Evaluating agent skills: testing whether they are actually useful
How we replaced Scaffold-ETH 2's template extensions with agent skills, ran 92 A/B evals to measure capability uplift, found self-grading was inflating our scores by 60 points, and ended up cutting the skills down by a lot once we knew what actually mattered.
How we got here
Scaffold-ETH 2 has had an extension system since mid-2024. You could run npx create-eth@latest -e ponder and get a scaffolded app with event indexing already set up. Under the hood that was a bunch of template files plus a custom template engine that did the merging. It worked fine, but the architecture had some limitations (that could be solved by adding some complexity into the engine): you couldn't install two extensions at the same time, you couldn't add one after the app already existed, and every time one of the underlying libraries bumped a version, we had to go back through the extensions and check nothing broke.
So back in January, following our AI-fying process, we decided to test AI Skills to let agents add extensions to an existing project. The theory was easy: just tell the agent what you want to add, all the gotchas, and let it write the code however it wants to add the extension.
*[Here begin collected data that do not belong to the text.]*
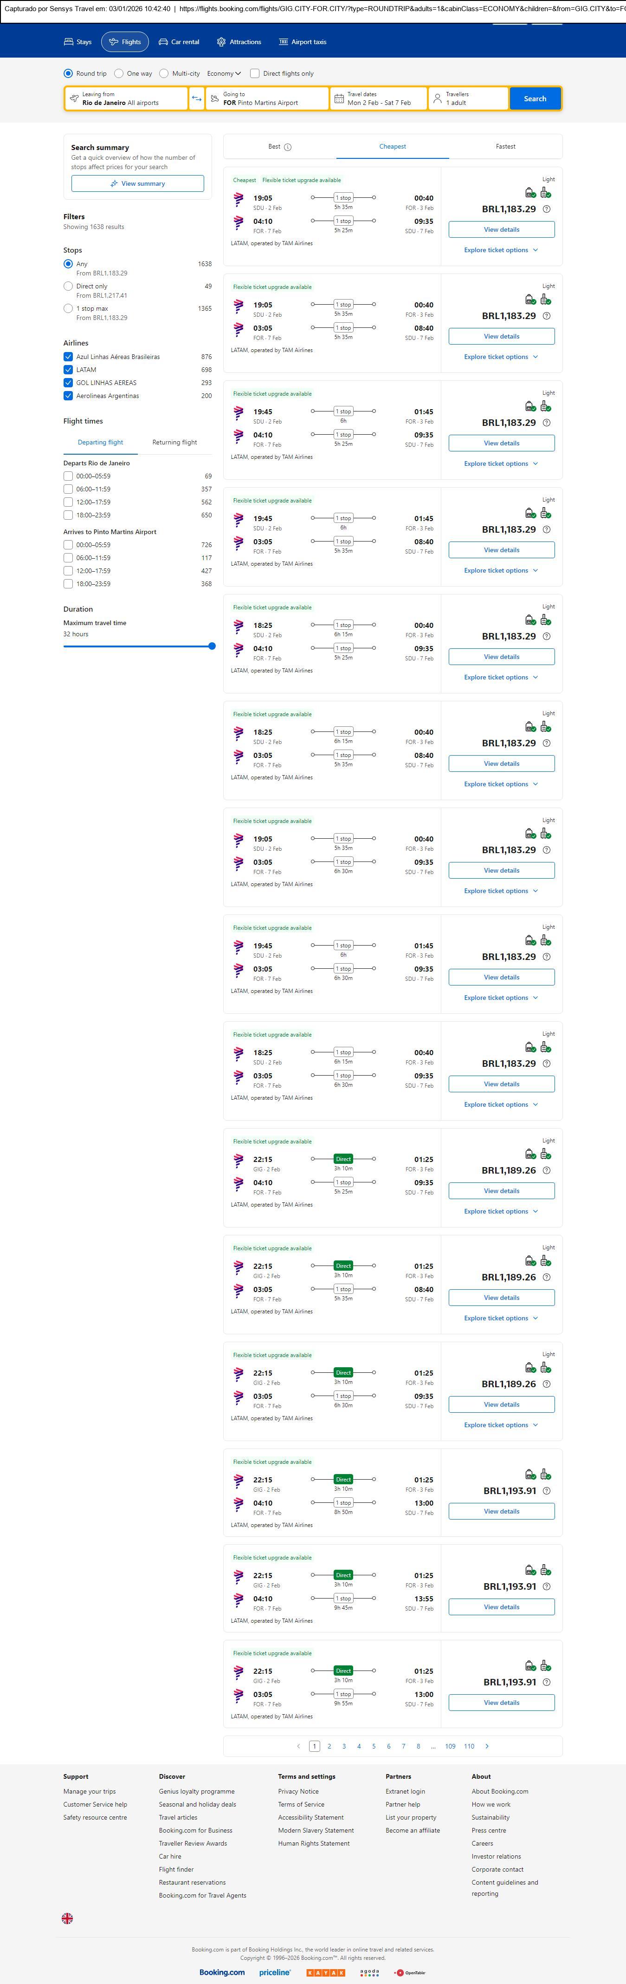This screenshot has width=626, height=1984.
Task: Click the swap origin and destination arrows icon
Action: [x=196, y=99]
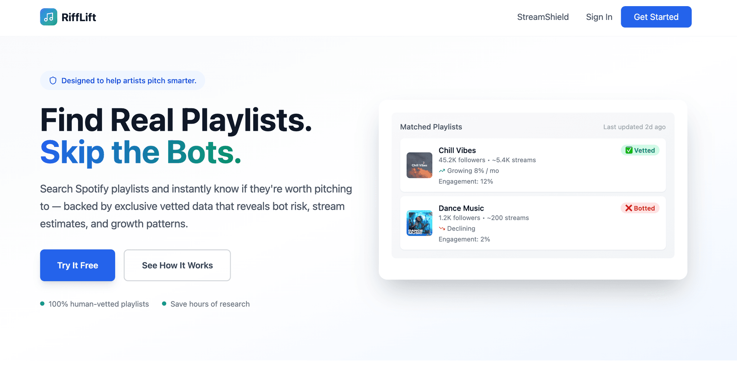Click the Try It Free button
This screenshot has height=392, width=737.
(x=78, y=265)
So what is a skill, really?
A skill is a directory which has a SKILL.md file at its root. It's a file that shows an agent how to do one specific task.
Agent Skills are modular capabilities that extend Claude's functionality. Each Skill packages instructions, metadata, and optional resources (scripts, templates) that Claude uses automatically when relevant.
The ones we wrote for SE-2 are the knowledge-only end of that: no scripts, no templates, just the instructions on what to do when installing an "extension".
They won't be extensions anymore, just Skills with specific instructions for how to add certain functionality into the project. Take a look at the existing Skills in SE-2, each one being a single markdown file that directly lives in SE-2 monorepo.
Taking ponder for example, the agent already knows event indexing and GraphQL APIs. What it can't know is that Ponder v0.7 renamed its package from @ponder/core to just ponder or that SE-2 expects the indexer to read addresses from our own deployedContracts.ts (because that’s SE-2 specific plumbing). A skill file basically just fills those parts in.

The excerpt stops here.